WHAT YOU SHOULD DO:
Starting at the line that contains "At what coordinates should I click to accomplish: Choose" and stopping after the line that contains "pyautogui.click(x=949, y=630)", write out those lines again with "explaining" switched to "describing" and nothing else changed.
── DATA SECTION ──
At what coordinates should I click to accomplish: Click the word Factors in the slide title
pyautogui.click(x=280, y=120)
───
── DATA SECTION ──
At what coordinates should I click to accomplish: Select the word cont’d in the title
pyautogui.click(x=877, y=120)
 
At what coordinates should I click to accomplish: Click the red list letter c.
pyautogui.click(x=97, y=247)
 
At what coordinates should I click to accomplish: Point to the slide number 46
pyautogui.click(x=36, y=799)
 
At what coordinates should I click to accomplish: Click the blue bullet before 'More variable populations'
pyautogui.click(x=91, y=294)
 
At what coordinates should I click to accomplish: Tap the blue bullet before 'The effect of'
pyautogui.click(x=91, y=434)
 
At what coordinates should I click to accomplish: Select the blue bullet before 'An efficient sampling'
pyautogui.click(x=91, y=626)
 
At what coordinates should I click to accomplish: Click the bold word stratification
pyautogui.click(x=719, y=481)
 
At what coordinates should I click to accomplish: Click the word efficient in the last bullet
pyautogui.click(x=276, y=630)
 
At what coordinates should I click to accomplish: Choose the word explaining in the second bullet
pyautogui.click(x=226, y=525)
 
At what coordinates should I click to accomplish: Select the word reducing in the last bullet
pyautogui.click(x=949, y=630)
───
EXERCISE ANSWER:
At what coordinates should I click to accomplish: Choose the word describing in the second bullet
pyautogui.click(x=226, y=525)
 
At what coordinates should I click to accomplish: Select the word reducing in the last bullet
pyautogui.click(x=949, y=630)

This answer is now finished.